Jeoloji Mühendisleri Odası, sayıları yüzlerce olan plansız
nehir tipi hidroelektrik santrali (HES) ya da barajlarla doğa
katliamı yaşandığını ifade etti. 22 Mart Dünya Su Günü
nedeniyle Jeoloji Mühendisleri Yönetim Kurulu'ndan yapılan yazılı açıklamada,
enerjide dışa bağımlılığın azaltılarak yerli kaynakların harekete geçirilmesi
gibi meşru ve anlamlı gerekçelendirmelerle, suyu doğal hak olmaktan çıkarıp
ticari hale getirerek sermayeye, küresel piyasaya açan politikalardan
vazgeçilmesi gerektiği kaydedildi.
Tunceli ve Hasankeyf
vurgusu
Doğu Karadeniz'de, Rize Fındıklı'da, Çayeli, Hemşin, Çamlıhemşin İkizdere,
Askaroz, Trabzon'da İkizdere Çağlayan Deresi, Uzungöl'de, Artvin'de Papart'ta,
Balcı'da, Maçahel'de, Barhal'da dereler üzerine yapılan, sayıları yüzlerce olan
plansız nehir tipi HES ya da barajlarla doğa katliamı yaşandığı ifade edilen
açıklamada, "Artvin'de Çoruh Vadisi boyunca, vadi üzerinde yer alan onlarca köy
ile Yusufeli ilçesi, projelendirilen barajlar ve hidroelektrik santralı
sebebiyle sular altında kalacak, tarihi, kültürel ve doğal güzellikleri yok
olacaktır" denildi. Tunceli Munzur Vadisi ile çevrenin baraj ve hidroelektrik
santral projesi sebebiyle ekolojik dengesinin bozulacağının altının çizildiği
açıklamada, "İnsanlar göçe zorlanacak, yaşam kültürünün temelleri yok
edilecektir. Hasankeyf'te yapılacak barajlarla tarihi kültürel değerlerimiz
sular altında kalma ve yok olma tehdidi altındadır" denildi.

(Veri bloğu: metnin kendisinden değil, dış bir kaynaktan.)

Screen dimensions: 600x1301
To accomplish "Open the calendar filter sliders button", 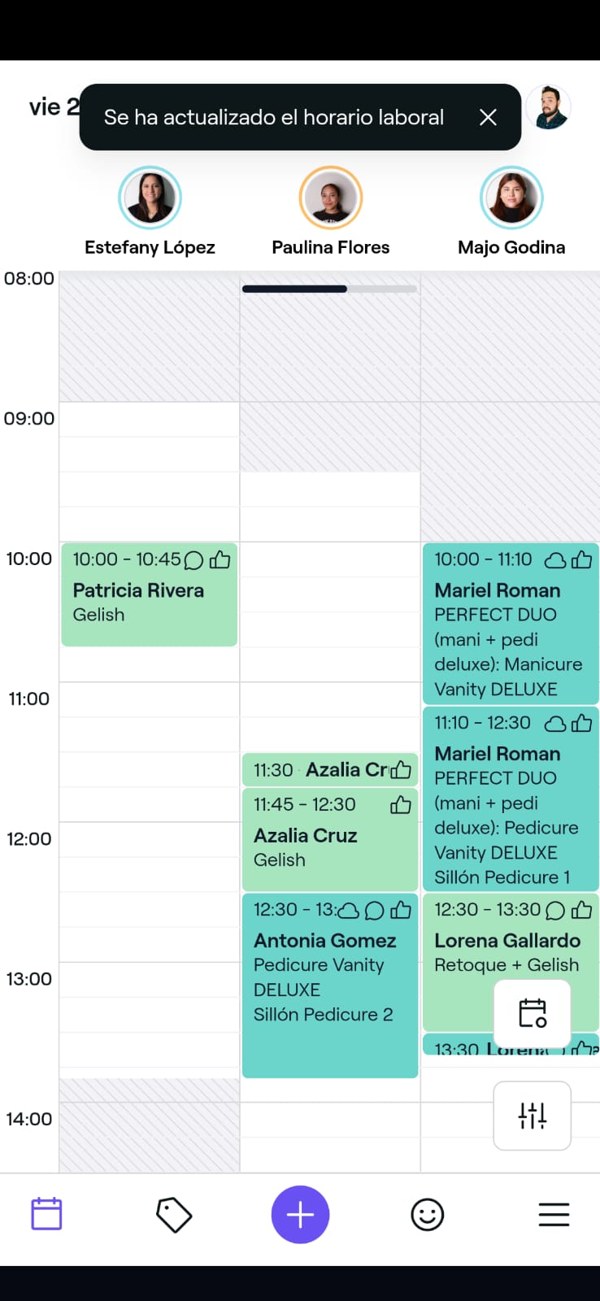I will coord(533,1116).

Açıklamada "Dünya Su Günü'nde bir kez daha ifade ediyoruz ki suyun, yalnızca
insanlık için değil, canlı ve cansız tüm doğa için vazgeçilmez doğal ihtiyaç
olduğu unutulmadan, projeler oluşturulmalı, doğal bir varlık olan suyun
kullanımı ve korunması ile ilgili kararlarda yöre, bölge, ülke insanını yok
sayma anlayışı terk edilmelidir" ifadelerine yer verildi. (AA)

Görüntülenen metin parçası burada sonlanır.